▶ What you need to do: Please edit the data starting at the line containing "Set number of images to 3" and ending at the end of the data, replacing "plate icon" with "dish icon" and keeping everything else unchanged. Leave the pictures out of your answer.

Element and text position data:
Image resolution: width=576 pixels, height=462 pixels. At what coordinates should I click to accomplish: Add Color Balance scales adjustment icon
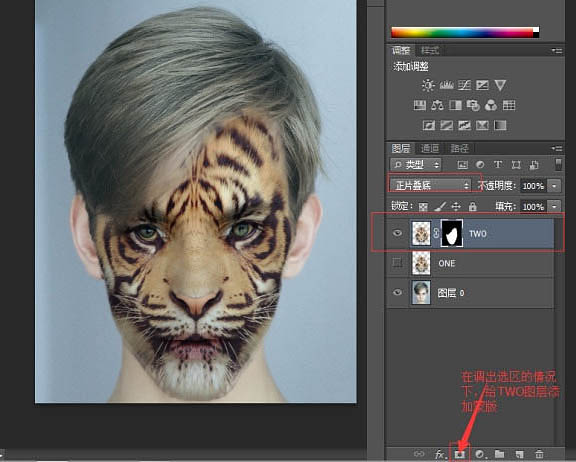click(x=437, y=105)
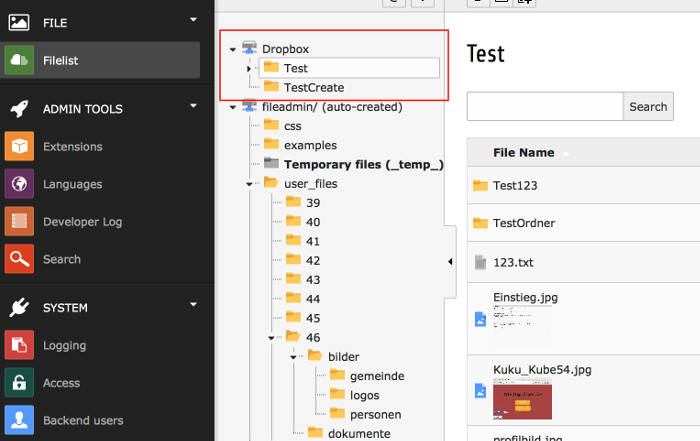
Task: Collapse the Dropbox storage tree node
Action: [x=233, y=49]
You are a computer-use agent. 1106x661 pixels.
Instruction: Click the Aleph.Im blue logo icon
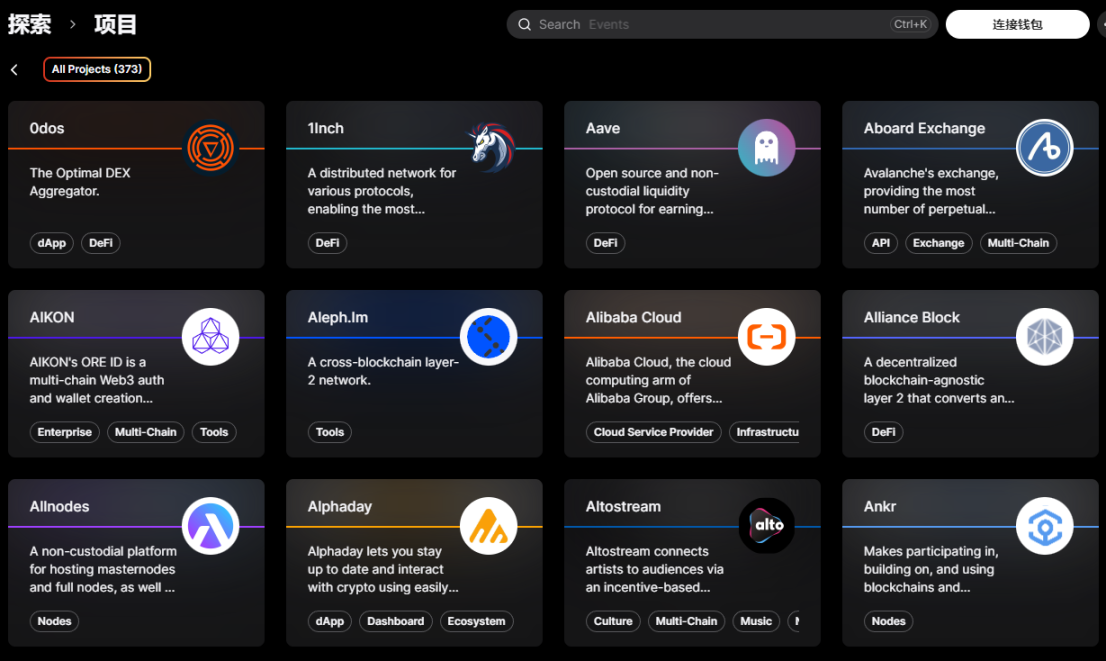489,337
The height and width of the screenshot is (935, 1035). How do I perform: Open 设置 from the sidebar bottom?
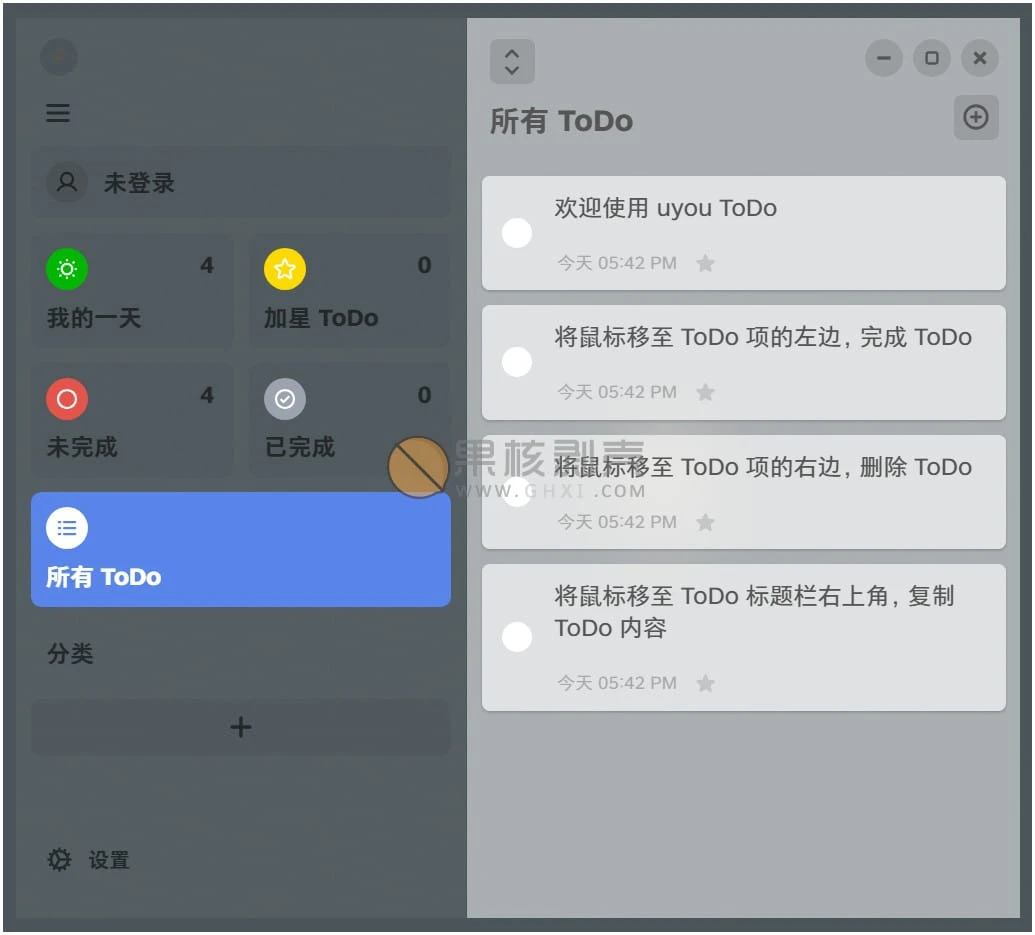coord(108,860)
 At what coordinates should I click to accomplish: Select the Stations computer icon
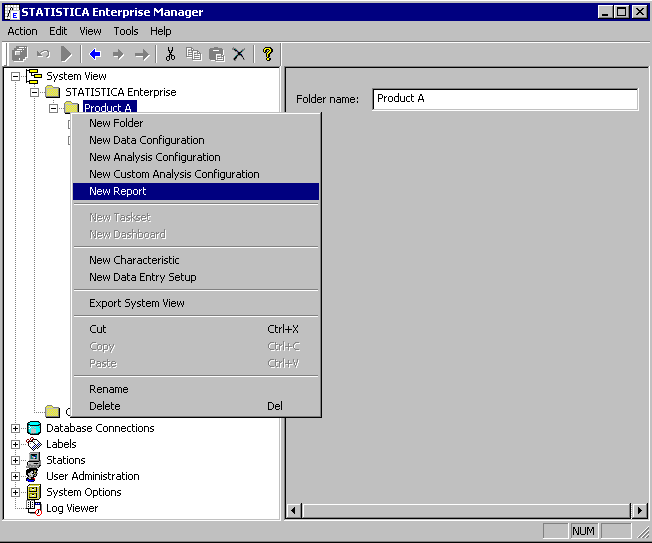[x=34, y=460]
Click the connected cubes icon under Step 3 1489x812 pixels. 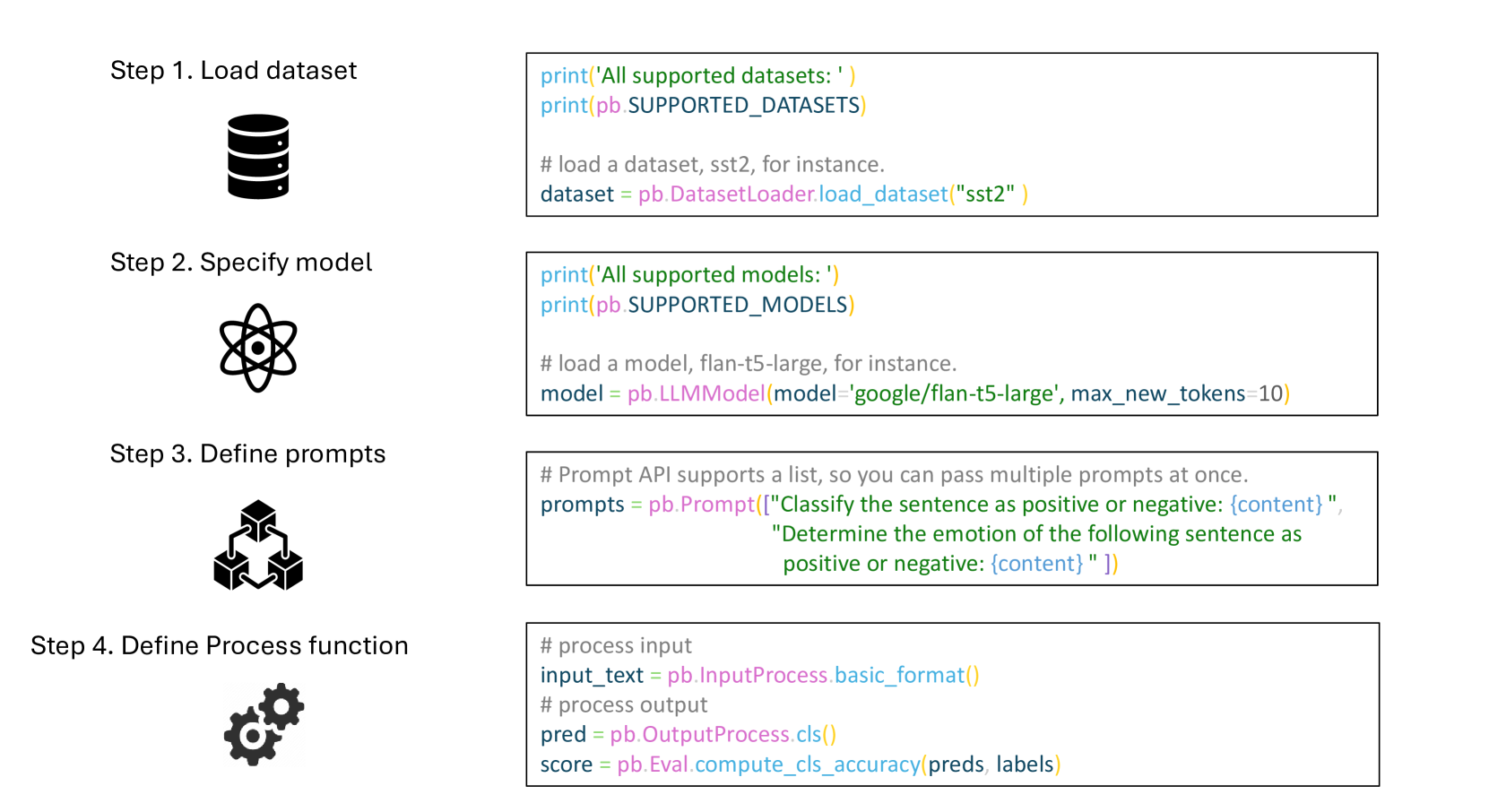[x=258, y=545]
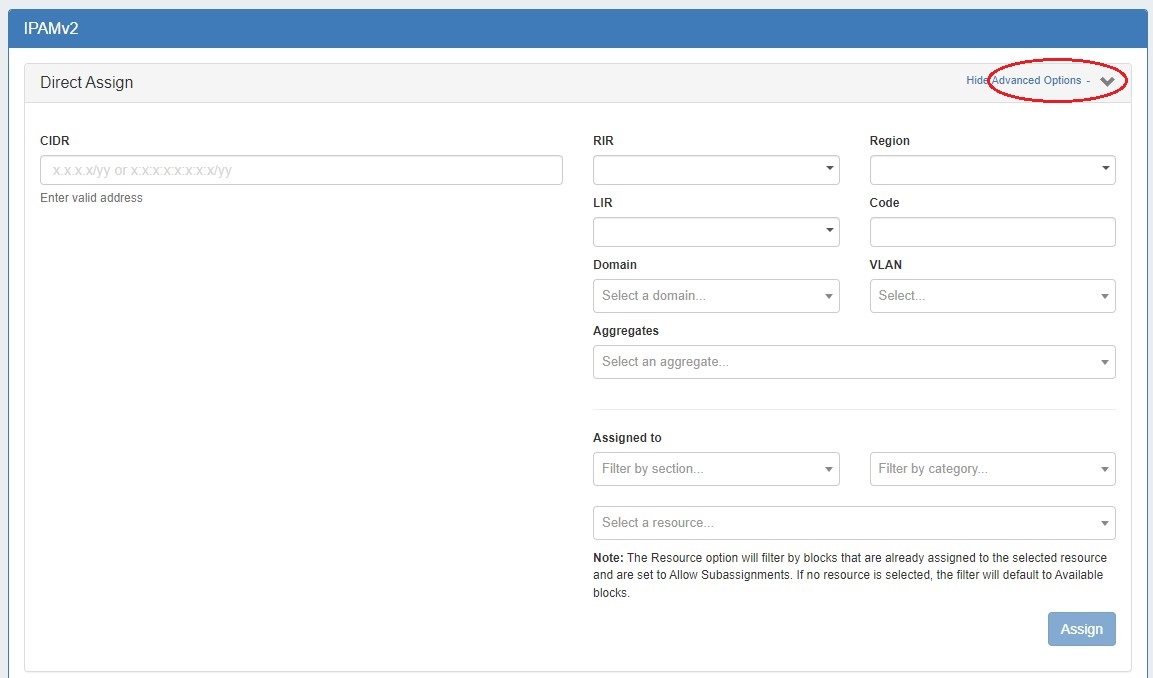The width and height of the screenshot is (1153, 678).
Task: Click the Aggregates field label
Action: click(x=625, y=331)
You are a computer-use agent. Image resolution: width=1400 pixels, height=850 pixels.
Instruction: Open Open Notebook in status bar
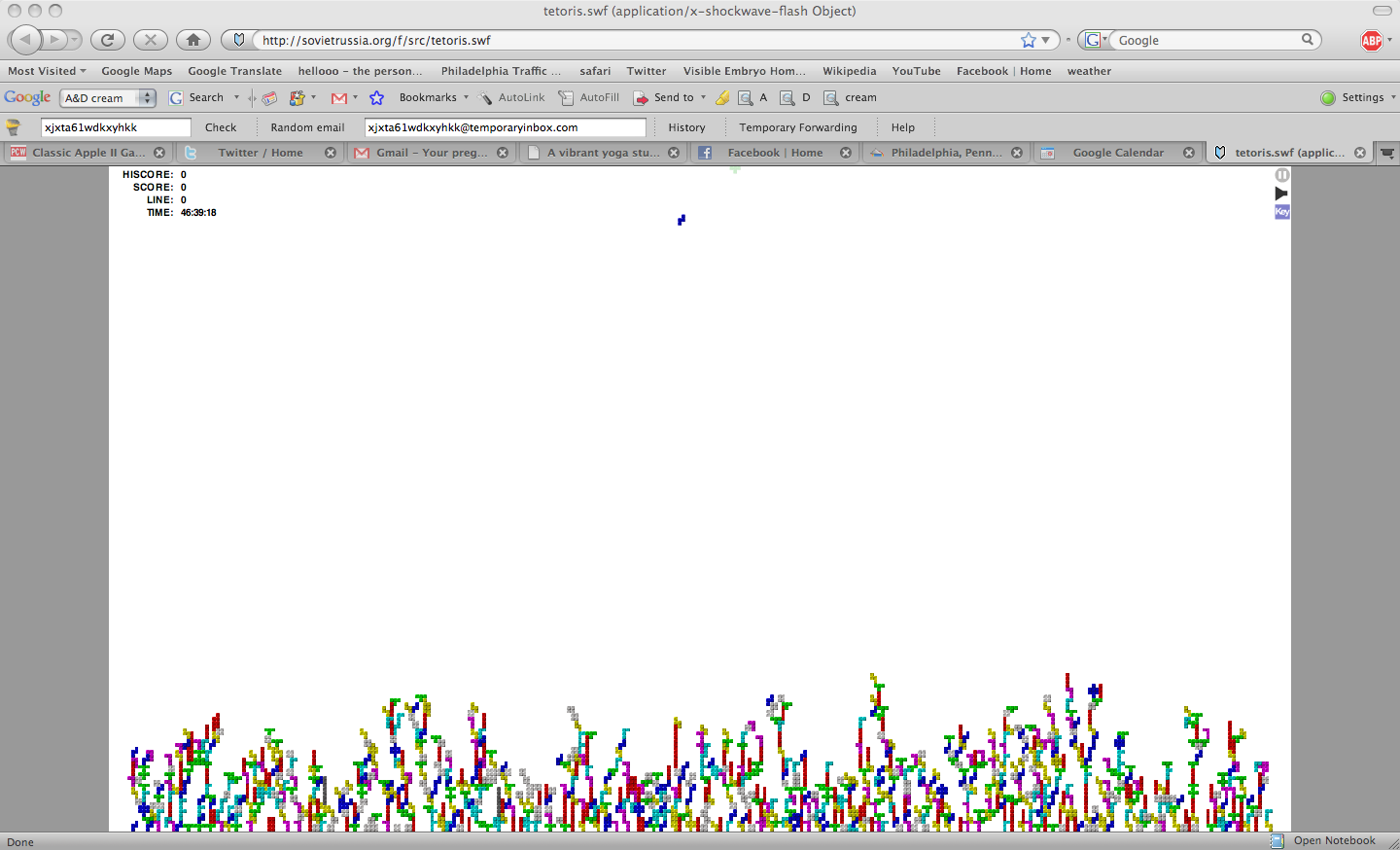click(x=1333, y=841)

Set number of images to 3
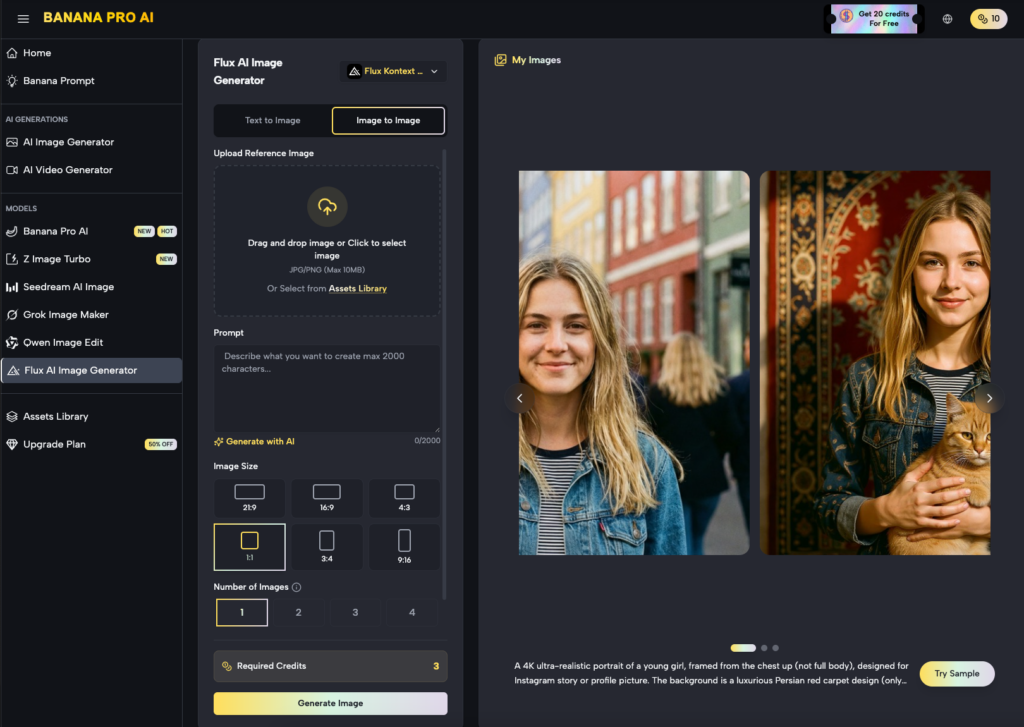[355, 612]
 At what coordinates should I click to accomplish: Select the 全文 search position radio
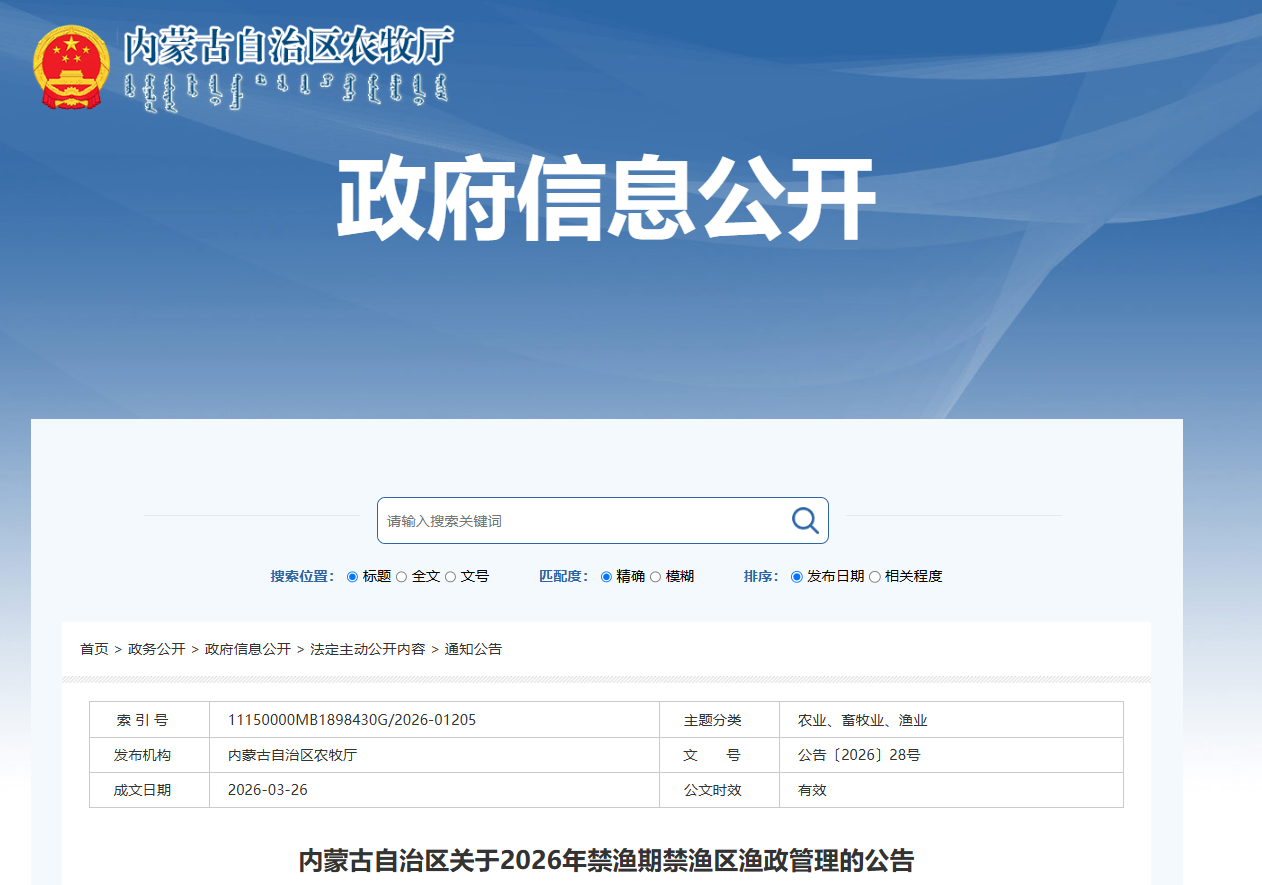[402, 577]
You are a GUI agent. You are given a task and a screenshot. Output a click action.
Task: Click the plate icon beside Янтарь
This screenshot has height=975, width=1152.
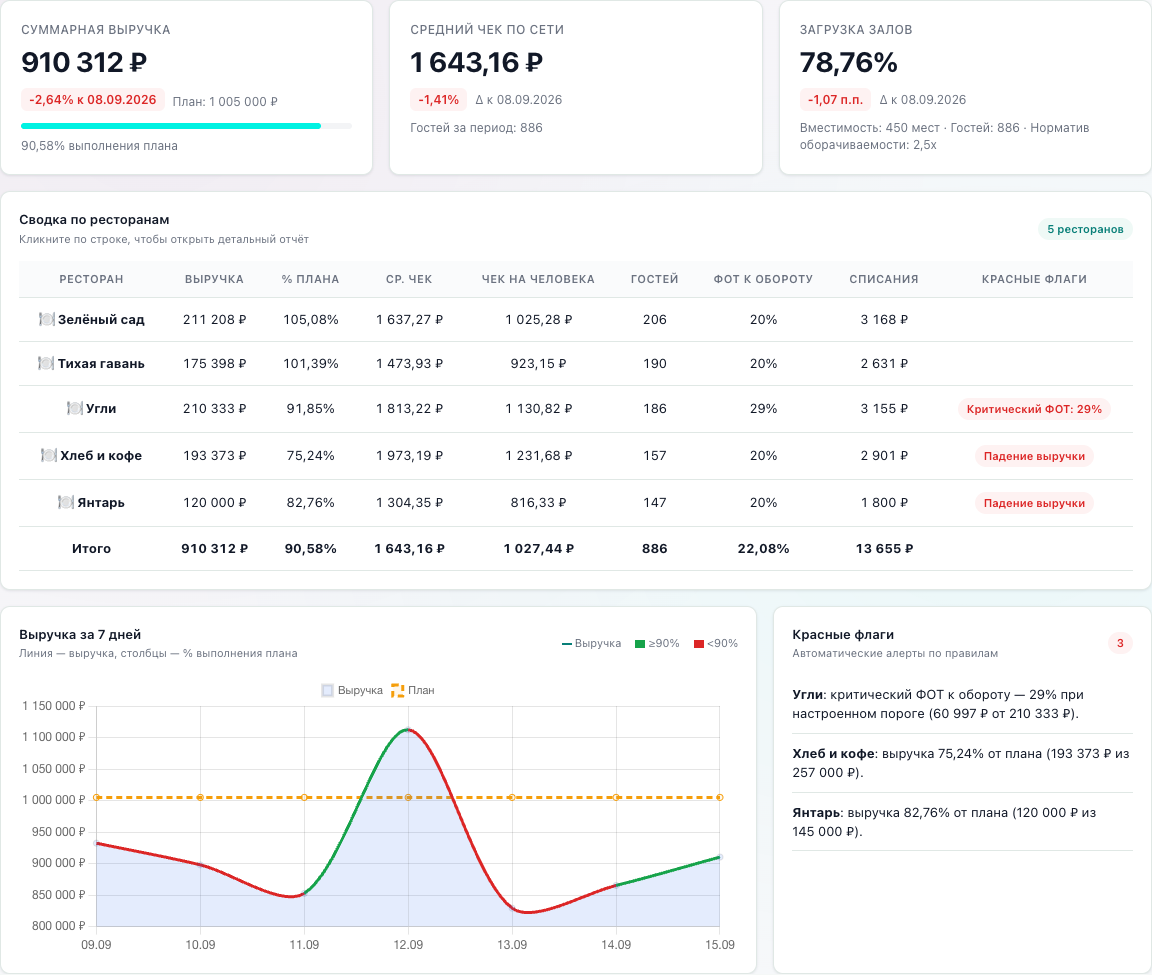(65, 502)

▶ Complete response:
Set number of images to 3
[355, 612]
 At what coordinates should I click to accomplish: Select the 全文 search position radio
[402, 577]
You are a GUI agent. You are given a task and a screenshot. Output a click action.
Task: Click the dish icon beside Янтарь
This screenshot has height=975, width=1152.
(65, 502)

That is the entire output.